Точно так же иммигранты меняют сферу бизнеса, религии и культуры стран, в которых оседают. Испаноязычное население США выросло с 22 миллионов в 1990-м до 51 миллиона в 2011 году, так что теперь каждый шестой американец – испаноязычный; половина населения, появившаяся в США за последние 10 лет, – выходцы из стран Латинской Америки. В Дирборне, штат Мичиган, где находится штаб-квартира Ford Motor Company, 40 % населения составляют американцы арабского происхождения; мусульмане выстроили здесь самую большую мечеть в Северной Америке. Подобные диаспоры неминуемо меняют как коалиции и характер распределения голосов избирателей, так и стратегии бизнеса и даже борьбу за прихожан. Политические партии, политики, коммерческие предприятия и прочие организации все чаще сталкиваются с конкурентами, которые куда лучше понимают новое население, поскольку сами вышли из этой среды. То же происходит и в Европе, поскольку правительства оказались неспособны остановить поток иммигрантов из Африки, Азии и менее благополучных европейских стран.
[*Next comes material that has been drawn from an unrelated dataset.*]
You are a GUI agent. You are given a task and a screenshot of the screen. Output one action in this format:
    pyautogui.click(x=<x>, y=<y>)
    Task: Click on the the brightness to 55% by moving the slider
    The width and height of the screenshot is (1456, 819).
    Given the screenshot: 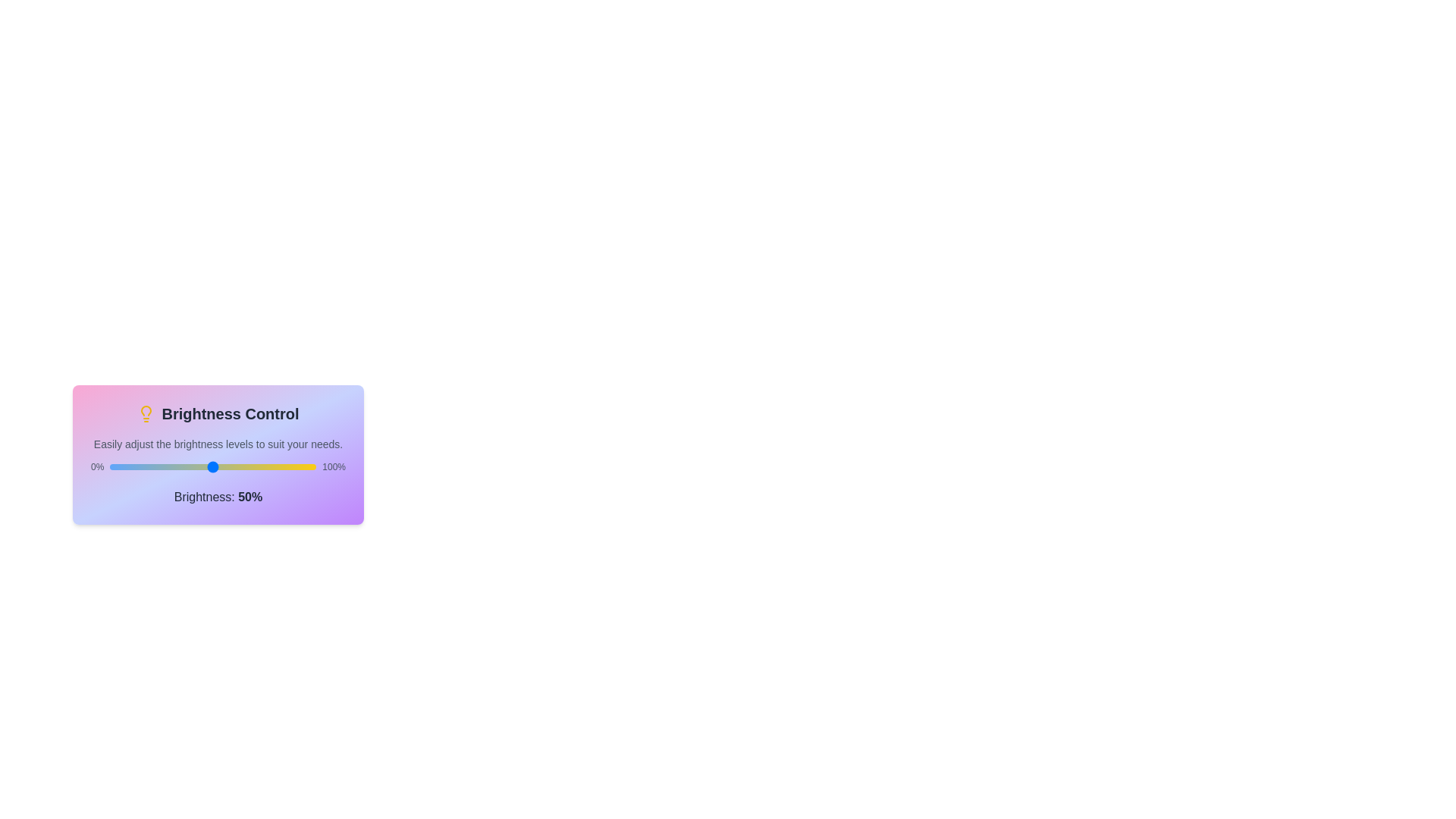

Вот вам наглядный пример: в 2007 году мэром ирландского городка Порт-Лиише, расположенного к западу от Дублина, стал уроженец Нигерии – первый чернокожий мэр в Ирландии.
Даже попытки ограничить эту новую мобильность могут иметь неожиданно серьезные последствия. Хорхе Г. Кастаньеда, бывший мексиканский министр иностранных дел, и Дуглас С. Мэсси, социолог из Принстонского университета, объясняют, что в ответ на грубое обращение и недоброжелательное отношение к иммигрантам в некоторых американских штатах “многие мексиканцы без гражданства, постоянно проживающие на территории США, делают неожиданный выбор: вместо того чтобы покинуть страну, где чувствуют себя чужими, они принимают гражданство – поведение, известное как «оборонительная натурализация». За десять лет до 1996 года в среднем каждый год гражданами Америки становились 29 тысяч мексиканцев, а с 1996 года – в среднем 125 тысяч в год. Страна получила 2 миллиона новых граждан, которые впоследствии могли перевезти в США близких родственников. В настоящее время почти две трети мексиканцев, на законных основаниях постоянно проживающих на территории Америки, – родственники граждан США”{69}. Разумеется, эти новые граждане обладают избирательным правом – факт, который меняет картину выборов.
Иммигранты переводят на родину миллиарды долларов, стимулируя экономический рост и развитие. В 2010 году во всем мире общая сумма средств, которую иммигранты перевели, а также ввезли в страну лично, составила 449 миллиардов долларов (по сравнению с 37 миллиардами в 1980 году){70}. В наши дни сумма переводов в пять раз превышает объем общей мировой финансовой помощи иностранным государствам: она больше, чем годовая сумма зарубежных инвестиций в экономику бедных стран. Коротко говоря, работники, которые живут за пределами родной страны (и которые зачастую сами очень бедны), посылают на родину больше денег, чем иностранные инвесторы, и больше, чем богатые страны в качестве финансовой помощи{71}. Для многих стран переводы средств стали основным источником твердой валюты и, по сути, крупнейшим сектором экономики, изменив таким образом традиционную экономическую и социальную структуру и сферу бизнеса в целом.